Correva l’anno 2012 quando la notizia del progetto delle Terme di Civitavecchia fece tremare Viterbo. Si accese un dibattito politico e mediatico che culminò con una discussione in consiglio comunale. Viterbo, che ha una tradizione termale consolidata, aveva “paura” della concorrenza di Civitavecchia che, per “logistica, posizione e vicinanza al mare”, appariva più favorita. Questa preoccupazione è la prova di quanto sarebbe sensato e produttivo lo sviluppo del termalismo sul nostro territorio.
Sono passati sette anni da allora, ma le terme dove sono? Esistono solo come una parola d’ordine, ma pochi si rendono conto che il progetto imprenditoriale è complesso e che non vuole solo acqua e immobili, ma la costituzione di una vera e propria filiera. Occorre pianificare i servizi, procacciare i clienti, farli arrivare comodamente al sito, erogare servizi termali e accessori di qualità, reperire e formare in maniera adeguata il personale. E qui le possibilità sono due: aspettare, come si è sempre fatto in città, l’arrivo del “grande investitore” che con la bacchetta magica ed il paniere ricolmo di denari risolva i problemi del mondo, oppure far si che la nascita del termalismo come attività d’impresa sia un’opportunità nella quale i piccoli e medi imprenditori di Civitavecchia siano protagonisti, ognuno con le sue peculiarità e capacità. Noi propendiamo per la seconda. Vogliamo vedere gli uomini e le donne di Civitavecchia appropriarsi del proprio destino.
In questa visione, più che fare inutili colate di cemento ad uso alberghiero, sarebbe opportuno puntare su di una ricettività su due livelli, sia residenze innervate nel sito termale che su di una ricettività diffusa, che crei una rete di bed & breakfast che si snodi nel centro storico, rete che dia al turista la possibilità di usufruire, contemporaneamente, dei servizi termali e delle bellezze della nostra città. Questo avrebbe una ovvia ricaduta sul commercio del centro storico, che oggi langue.

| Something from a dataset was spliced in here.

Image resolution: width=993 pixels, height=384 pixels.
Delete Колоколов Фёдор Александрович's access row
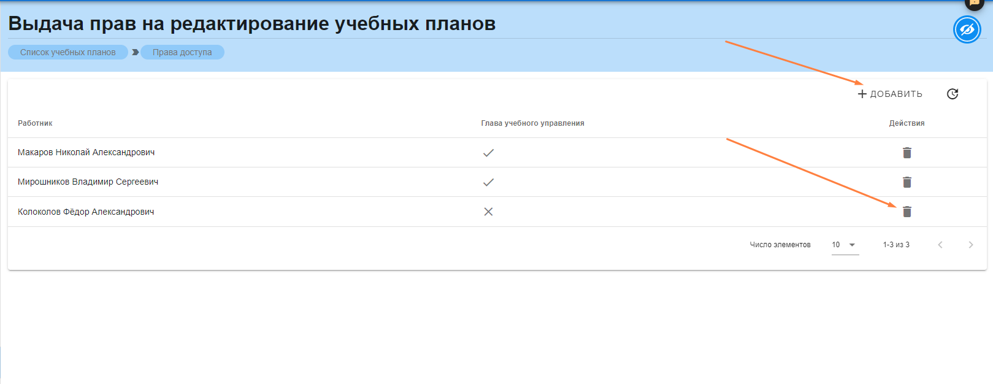tap(907, 212)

In quest’ottica la ricchezza prodotta dal sito termale non rimarrebbe confinata a bordo vasca, ma sarebbe un’opportunità per tutta Civitavecchia. Non solo posti di lavoro nella filiera, ma anche nell’indotto.
E’ chiaro, però, che un progetto così complesso non può essere portato avanti solo dagli imprenditori. Questi devono pensare ad erogare il servizio e a dare lavoro giustamente retribuito. La visione d’insieme sul termalismo spetta al comune, che deve pianificare tutti gli interventi necessari, dare coerenza al lavoro delle imprese, erogare le sub concessioni, occuparsi del raccordo tra filiera ed indotto, dei collegamenti, dello sviluppo del marketing territoriale. Occorre la capacità di guardare oltre gli aspetti burocratici ed amministrativi e di pensare alle attività produttive non come singolarità isolate, ma come parte di un tessuto produttivo comune che deve pervadere e rendere possibile la massima occupazione possibile in tutta la città. Tutto questo giocando la partita su tre livelli: offrire il servizio termale alla città e al comprensorio. Allestendo pacchetti “all inclusive” per il week end, in modo da attrarre il flusso turistico proveniente dalla capitale. Creare un “turismo della salute” principalmente a scopi curativi di media durata.
Il termalismo, inoltre, deve partire da un vero e proprio “piano delle acque” che faccia una mappatura delle sorgenti sulfuree in modo da ottimizzarne e garantire un flusso costante sia nel nuovo sito che alle terme della Ficoncella. La Ficoncella, oltre ad essere una realtà consolidata, è parte integrante della storia di Civitavecchia.